§ Task statement: Once more, print the records exactly as given.

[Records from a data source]
=======
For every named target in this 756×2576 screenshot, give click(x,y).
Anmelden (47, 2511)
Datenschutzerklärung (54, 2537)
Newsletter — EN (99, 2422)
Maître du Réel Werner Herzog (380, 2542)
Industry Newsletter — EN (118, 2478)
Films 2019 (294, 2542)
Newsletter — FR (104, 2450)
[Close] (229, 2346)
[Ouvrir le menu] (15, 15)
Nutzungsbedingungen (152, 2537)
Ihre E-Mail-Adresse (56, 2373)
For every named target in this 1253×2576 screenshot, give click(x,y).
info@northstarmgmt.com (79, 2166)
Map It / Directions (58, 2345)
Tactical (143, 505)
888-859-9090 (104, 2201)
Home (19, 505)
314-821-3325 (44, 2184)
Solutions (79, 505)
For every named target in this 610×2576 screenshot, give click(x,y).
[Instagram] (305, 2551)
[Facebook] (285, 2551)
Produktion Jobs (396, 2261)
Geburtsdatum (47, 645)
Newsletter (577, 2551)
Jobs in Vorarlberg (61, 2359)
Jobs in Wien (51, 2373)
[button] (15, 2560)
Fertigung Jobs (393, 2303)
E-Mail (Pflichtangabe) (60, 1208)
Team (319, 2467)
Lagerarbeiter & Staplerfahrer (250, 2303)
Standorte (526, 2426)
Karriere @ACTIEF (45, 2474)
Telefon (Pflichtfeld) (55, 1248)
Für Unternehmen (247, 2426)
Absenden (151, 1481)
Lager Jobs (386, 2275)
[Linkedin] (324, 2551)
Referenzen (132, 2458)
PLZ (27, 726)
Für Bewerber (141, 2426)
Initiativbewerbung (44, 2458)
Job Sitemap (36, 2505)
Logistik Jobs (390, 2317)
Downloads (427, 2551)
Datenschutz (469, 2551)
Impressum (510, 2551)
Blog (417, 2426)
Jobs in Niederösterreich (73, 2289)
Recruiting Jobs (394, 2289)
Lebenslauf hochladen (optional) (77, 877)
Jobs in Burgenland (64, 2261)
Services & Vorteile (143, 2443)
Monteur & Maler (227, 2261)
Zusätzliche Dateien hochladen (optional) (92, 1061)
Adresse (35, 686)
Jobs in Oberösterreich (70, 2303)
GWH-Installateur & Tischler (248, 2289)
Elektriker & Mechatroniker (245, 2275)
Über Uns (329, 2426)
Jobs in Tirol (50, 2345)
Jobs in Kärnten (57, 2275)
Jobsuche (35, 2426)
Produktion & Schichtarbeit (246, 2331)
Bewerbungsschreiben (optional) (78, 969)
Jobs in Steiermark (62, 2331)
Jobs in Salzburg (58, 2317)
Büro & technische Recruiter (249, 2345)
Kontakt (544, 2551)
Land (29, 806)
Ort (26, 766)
=======
§ Output below:
For every named target in this 756×2576 screenshot, give click(x,y).
Anmelden (47, 2511)
Datenschutzerklärung (54, 2537)
Newsletter — EN (99, 2422)
Maître du Réel Werner Herzog (380, 2542)
Industry Newsletter — EN (118, 2478)
Films 2019 (294, 2542)
Newsletter — FR (104, 2450)
[Close] (229, 2346)
[Ouvrir le menu] (15, 15)
Nutzungsbedingungen (152, 2537)
Ihre E-Mail-Adresse (56, 2373)
For every named target in this 1253×2576 screenshot, give click(x,y).
info@northstarmgmt.com (79, 2166)
Map It / Directions (58, 2345)
Tactical (143, 505)
888-859-9090 (104, 2201)
Home (19, 505)
314-821-3325 (44, 2184)
Solutions (79, 505)
For every named target in this 610×2576 screenshot, give click(x,y).
[Instagram] (305, 2551)
[Facebook] (285, 2551)
Produktion Jobs (396, 2261)
Geburtsdatum (47, 645)
Newsletter (577, 2551)
Jobs in Vorarlberg (61, 2359)
Jobs in Wien (51, 2373)
[button] (15, 2560)
Fertigung Jobs (393, 2303)
E-Mail (Pflichtangabe) (60, 1208)
Team (319, 2467)
Lagerarbeiter & Staplerfahrer (250, 2303)
Standorte (526, 2426)
Karriere @ACTIEF (45, 2474)
Telefon (Pflichtfeld) (55, 1248)
Für Unternehmen (247, 2426)
Absenden (151, 1481)
Lager Jobs (386, 2275)
[Linkedin] (324, 2551)
Referenzen (132, 2458)
PLZ (27, 726)
Für Bewerber (141, 2426)
Initiativbewerbung (44, 2458)
Job Sitemap (36, 2505)
Logistik Jobs (390, 2317)
Downloads (427, 2551)
Datenschutz (469, 2551)
Impressum (510, 2551)
Blog (417, 2426)
Jobs in Niederösterreich (73, 2289)
Recruiting Jobs (394, 2289)
Lebenslauf hochladen (optional) (77, 877)
Jobs in Burgenland (64, 2261)
Services & Vorteile (143, 2443)
Monteur & Maler (227, 2261)
Zusätzliche Dateien hochladen (optional) (92, 1061)
Adresse (35, 686)
Jobs in Oberösterreich (70, 2303)
GWH-Installateur & Tischler (248, 2289)
Elektriker & Mechatroniker (245, 2275)
Über Uns (329, 2426)
Jobs in Tirol (50, 2345)
Jobs in Kärnten (57, 2275)
Jobsuche (35, 2426)
Produktion & Schichtarbeit (246, 2331)
Bewerbungsschreiben (optional) (78, 969)
Jobs in Steiermark (62, 2331)
Jobs in Salzburg (58, 2317)
Büro & technische Recruiter (249, 2345)
Kontakt (544, 2551)
Land (29, 806)
Ort (26, 766)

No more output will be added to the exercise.